Morning vinyasa yoga classes are offered, and evening restorative yin classes are the perfect way to end a day in the sun and heat. After several months of travelling to all my favourite European cities, and before that, even more months of big life changes, stress, and tough choices, it felt pretty strange to melt into a sandy little paradise and just breathe. There is nothing quite like the rhythmic sound of waves, each one like the last, but also entirely unique, that make me feel at home and at peace.
After 7:30 am yoga class, I would pad over to breakfast – strong Sri Lankan tea, a plethora of tropical fruit, eggs, and dal. The beach was only steps away, populated by local fisherman and a few surf students. Days passed by in a blissful pattern of yoga – breakfast – reading – walking – lunch – yoga – reading. . . repeat. While the food at the resort was fantastic, I ventured down the beach on several occasions to explore the local haunts – local curry consumed at a picnic table with feet in the water, and a $10 lobster feast with fresh mango juice on the side. The yoga teachers at Tallala are friendly, experienced, and non-judgemental. All levels are welcome – from beginner to expert. Classes were held in one of two open air studios – so by default, being Sri Lanka, all were “hot yoga”.
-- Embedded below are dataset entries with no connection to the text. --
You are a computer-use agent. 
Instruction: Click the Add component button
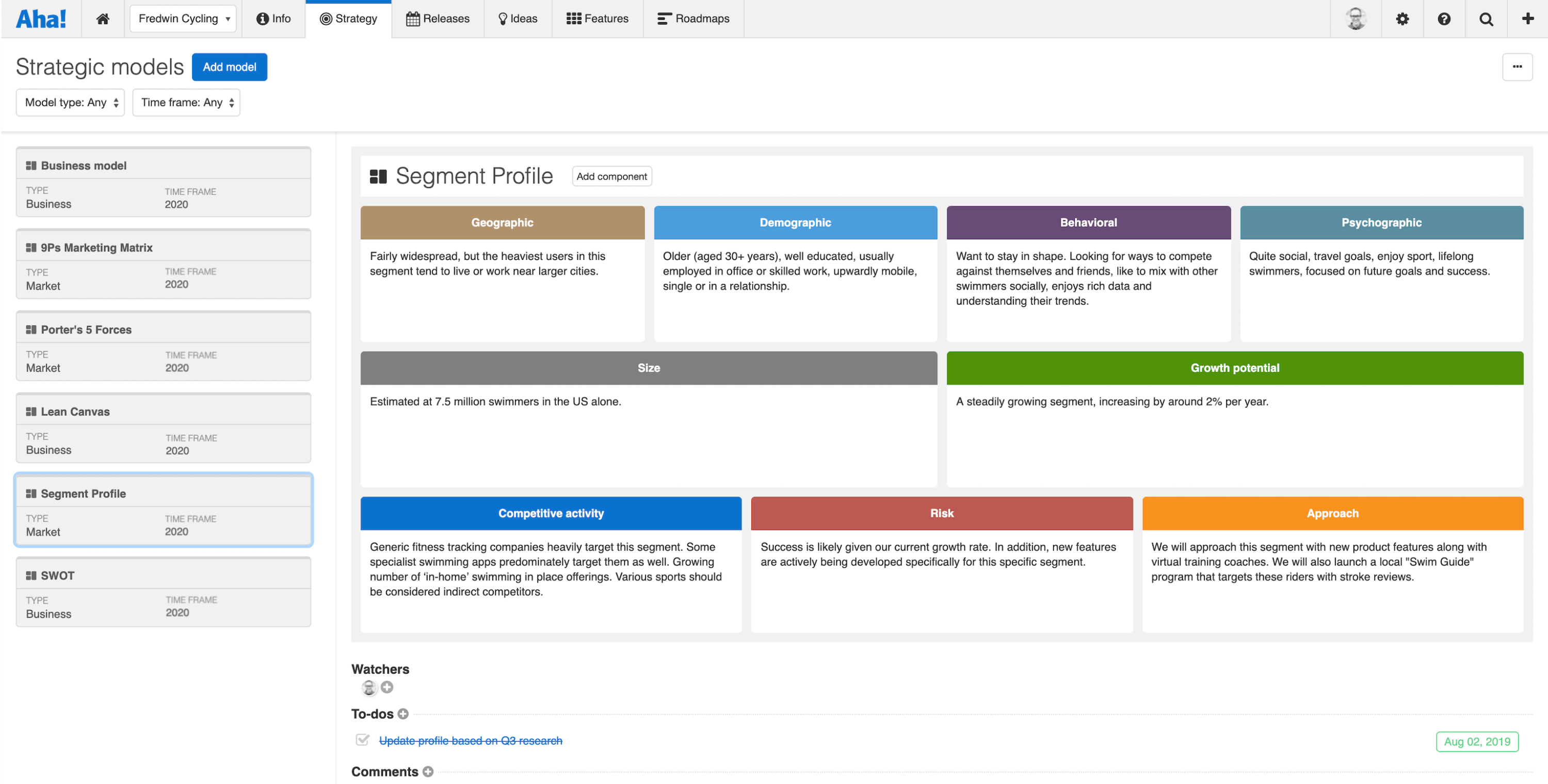(611, 176)
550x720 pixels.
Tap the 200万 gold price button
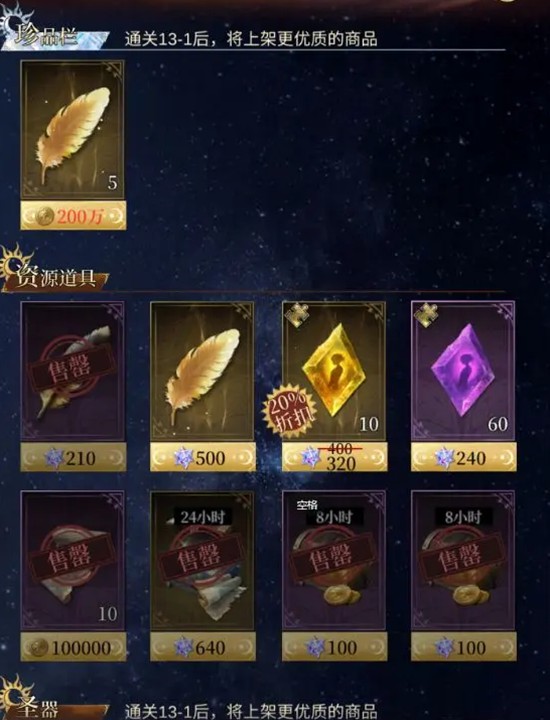point(73,215)
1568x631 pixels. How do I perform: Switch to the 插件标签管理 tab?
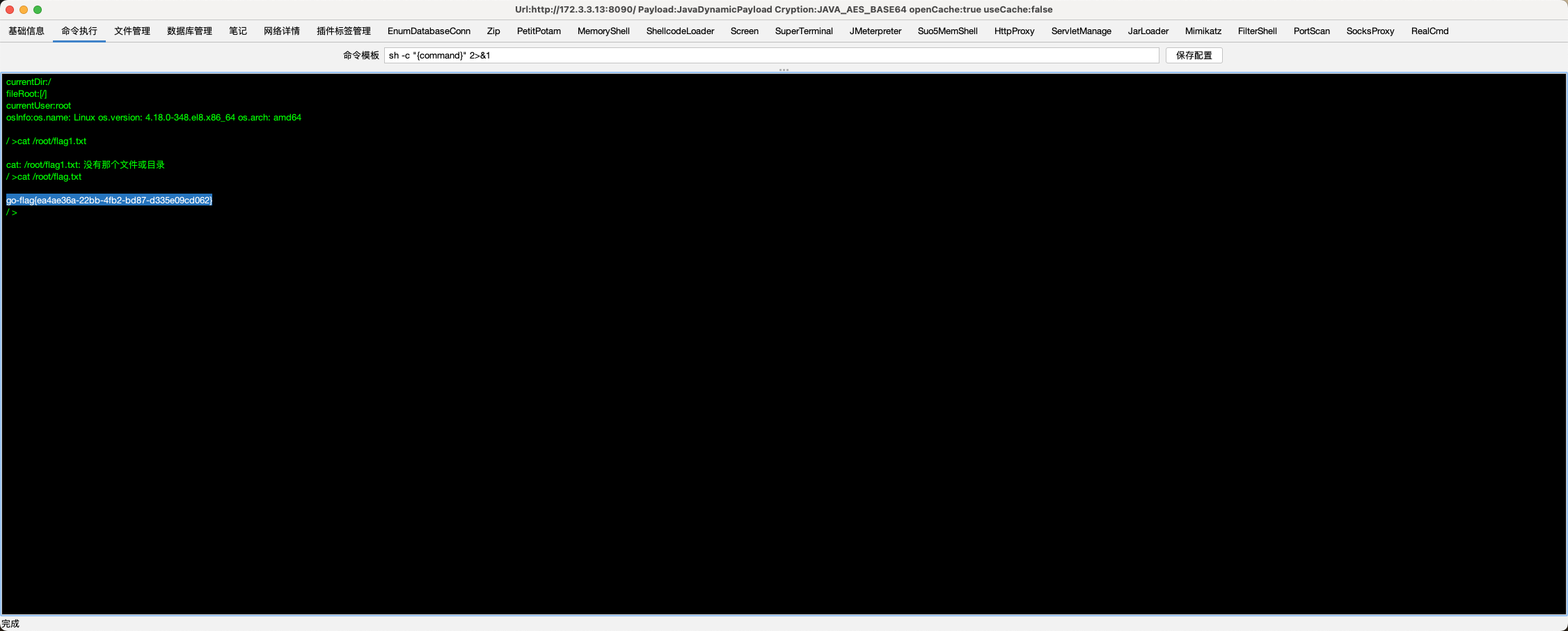tap(344, 31)
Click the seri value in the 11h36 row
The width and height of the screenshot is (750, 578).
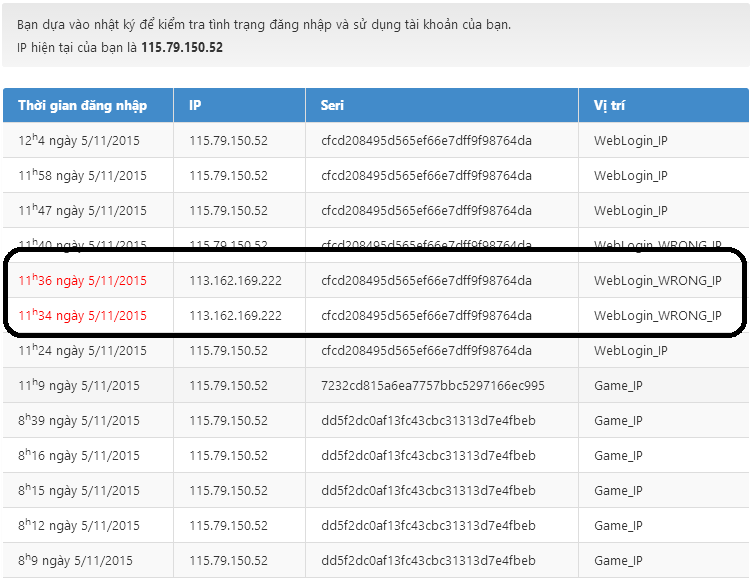[x=426, y=281]
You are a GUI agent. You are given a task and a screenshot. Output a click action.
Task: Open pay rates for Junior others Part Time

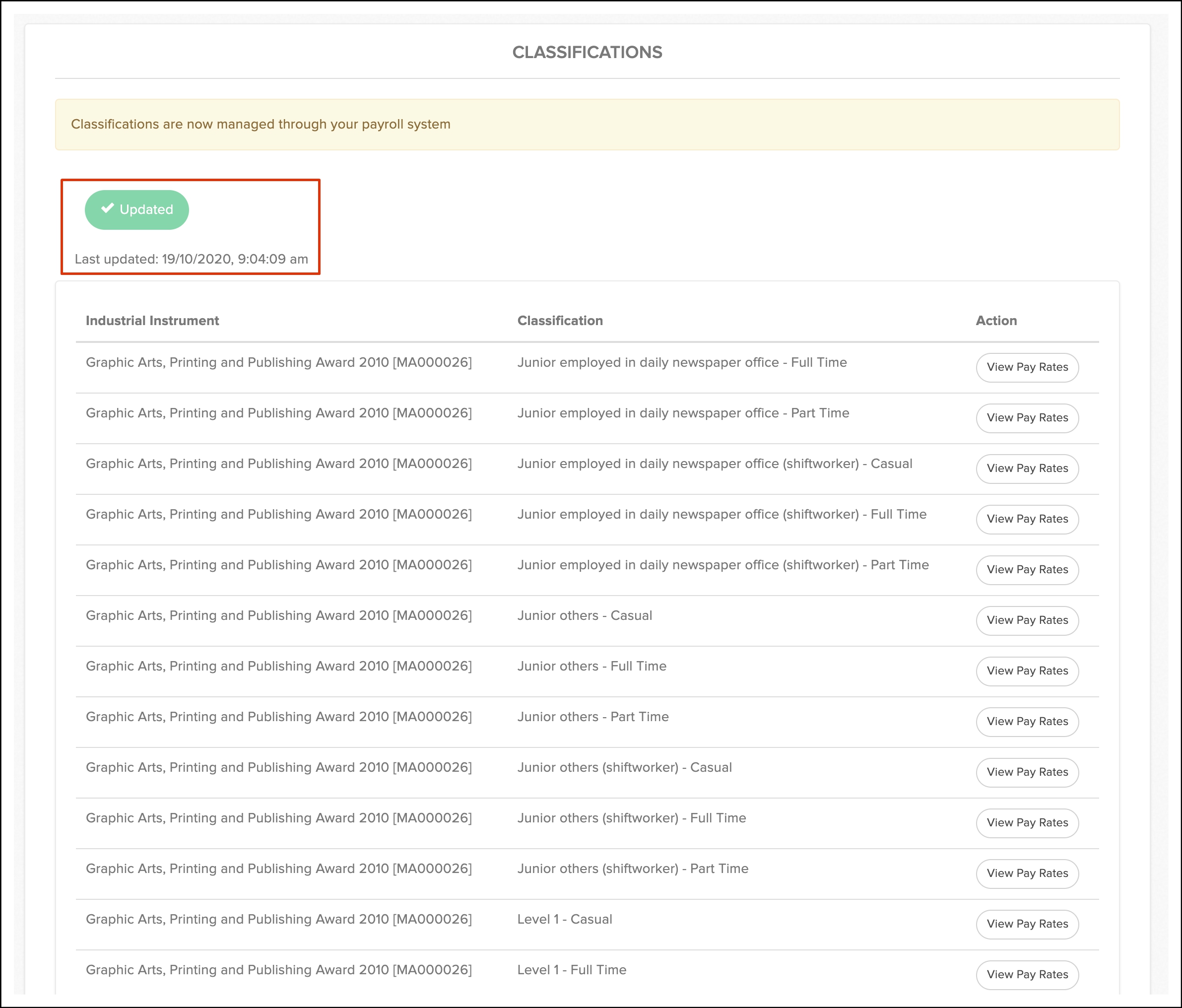1027,722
Set back from the beach in the jungle, the resident spa is awaiting. I had a deep tissue massage, in an open air stone building, with soft wind chimes and trickling water outside. All the aches and stiffness were pushed right out of me, and replaced with a soft stillness that the country and its people seem to exude.
Sri Lanka is the 12 hour sleep you did not realize you needed. A place where simplicity and slowness is at the forefront, where things may take hours but you enjoy the ride. Where an afternoon can be filled with nothing but the sounds of beating waves. Where nature is punching you in the face in every way, beckoning you to push aside technology, and just observe.